Holding Pattern

>> Sunday, February 28, 2010

On the last post, many commented on the fact they also include a waiting period from the time they stop writing to the time they start revising.

I could not agree more.

Too many times, I've seen writers far more interested in "getting published" than in doing great work. They have their friends look it over, make changes on the fly, and send it out the following day. OK, you can do that if you've got someone looking for typos or a few poorly chosen words when it's otherwise "finished." But, if you're making major revisions and then hustling it out the door, you'd better be the Mozart of the spoken word or you're in for an ugly surprise.

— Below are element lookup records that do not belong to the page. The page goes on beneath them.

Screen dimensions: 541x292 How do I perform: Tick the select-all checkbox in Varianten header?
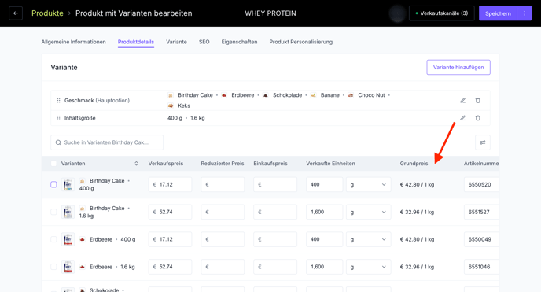(53, 164)
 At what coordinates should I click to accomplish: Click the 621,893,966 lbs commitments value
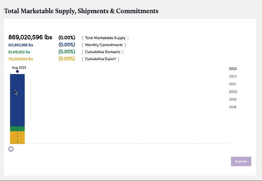21,45
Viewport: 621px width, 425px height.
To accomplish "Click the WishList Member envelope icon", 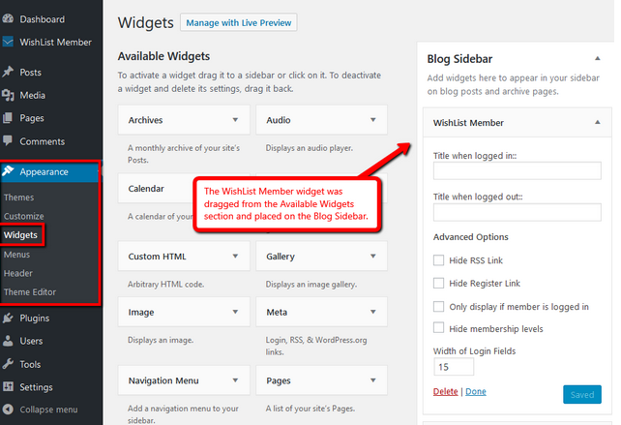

Perhaps my attitude on this is influenced by the fact that I never read anything that sounded anywhere near finished and/or good that someone was in a hurry to send off to agents and/or publishers. I'd be slogging through an MS (back when I was in "writer's groups" on-line), thinking, "When she does the next revision, she so needs to fix the dialog," or "This makes no sense. I hope he fixes this during the next revision." I'd make comments, as encouragingly as I could, but they'd boil down to, "Seriously, read this dialog out loud because it's stilted and clumsy," and "What possible motivation would someone have to do this?" Why would I say that? Because, if you review something without being honest, it's worse than no review at all. But that's another post.

Sometimes, one of my talented friends will send me something where my reaction is, "Damn, send it!" But it's because they're sending me something that's effectively (if not already) finished.

The thing is, I feel strongly that one shouldn't rush writing. That doesn't always apply. Journalists have to get something in by a date. College students, perhaps some freelancers and, of course, people who have already agreed in advance to write book(s). Heck, I've got a paper for a conference I need to be kicking out yesterday.

But, when I'm trying to get my foot in the door, there's no advantage to becoming memorable because of the slipshod incoherent ramblings often found in early drafts. I want to put my best foot forward and it's better to send one thing late in the game but have it one's best work than to try to wear someone down by sending one piece of crap after another. In fact, that's a good way to get someone tossing one's stuff unread so that, if you ever do get to writing well, no one is willing to read it.

What does that have to do with a waiting period? It's a matter of perspective. When I'm writing furiously (because I tend to write furiously or not at all), I'm either in the white-hot phase of inspiration where everything comes out sounding like ambrosia to me or I'm slogging through something challenging that I'm sick to death of. Either way, if I turn around and start revising right then, my perspective will be skewed. If my baby's still beautiful, I'll be finding excuses on why an awkward phrasing is hilariously worth the confusion or wanting to add more flowing passages to areas that would do better to be made leaner rather than more eloquent. If, however, I've say been reading a master and therefore have decided I'm a lame hack who shouldn't be wasting her time writing, everything will sound terrible. I'll be tempted to chuck the whole thing.

I know. I've been there.

What I need is time, time to get excited about either other writing projects or life, time to forget why I did some things in this novel. That way, when I pick it back up, I can tell that I've glossed over some logical leaps or failed to explain something because it was obvious to me (since I already know all). I stand a much better chance of appreciating what actually works and becoming ruthless with what doesn't. It's still painful, of course, but I've gained enough distance that it's not like tearing myself apart.

And I'd tell anyone writing the same thing. Get some distance. How long? I say two weeks is the barest minimum. Two months is better. I take longer if I can manage.

3 comments:

  • Jeff King
     

    Yea I have learned this by trial and error.

    I have gone through several edits before I even finished a first/rough draft... huge mistake to say the least.

    If I could only give one piece of advice (once I become someone to listen to) it would be this: Finish what you have started, push forward, complete the rough draft before you stop to edit, research, contemplate or anything else that will stop composition. Once you do stop pushing it’s so hard to get the now massive boulder rolling again.

    Finish your manuscript then – revise –revise –revise… build the walls to your house before decorating the inside.
    Thx

  • The Mother
     

    I agree. When you've written the first draft, you're too close to it. You've poured your heart into it.

    You need perspective.

  • Darrell B. Nelson
     

    I found out the hard way as well. For my first novel I would write a chapter, revise that chapter, have my wife read the chapter, then revise it again before moving on. The result was a 180,000 word monstrosity that no agent would look at because it was 180,000 words. I tried editing it down and could only find a sentence here and there that, "It would just have to do without."
    After writing two more novels I looked back on it and was able to take huge chunks out of it, and often condense a page or two into one paragraph. The result was a 130,000 page novel that I am really proud of.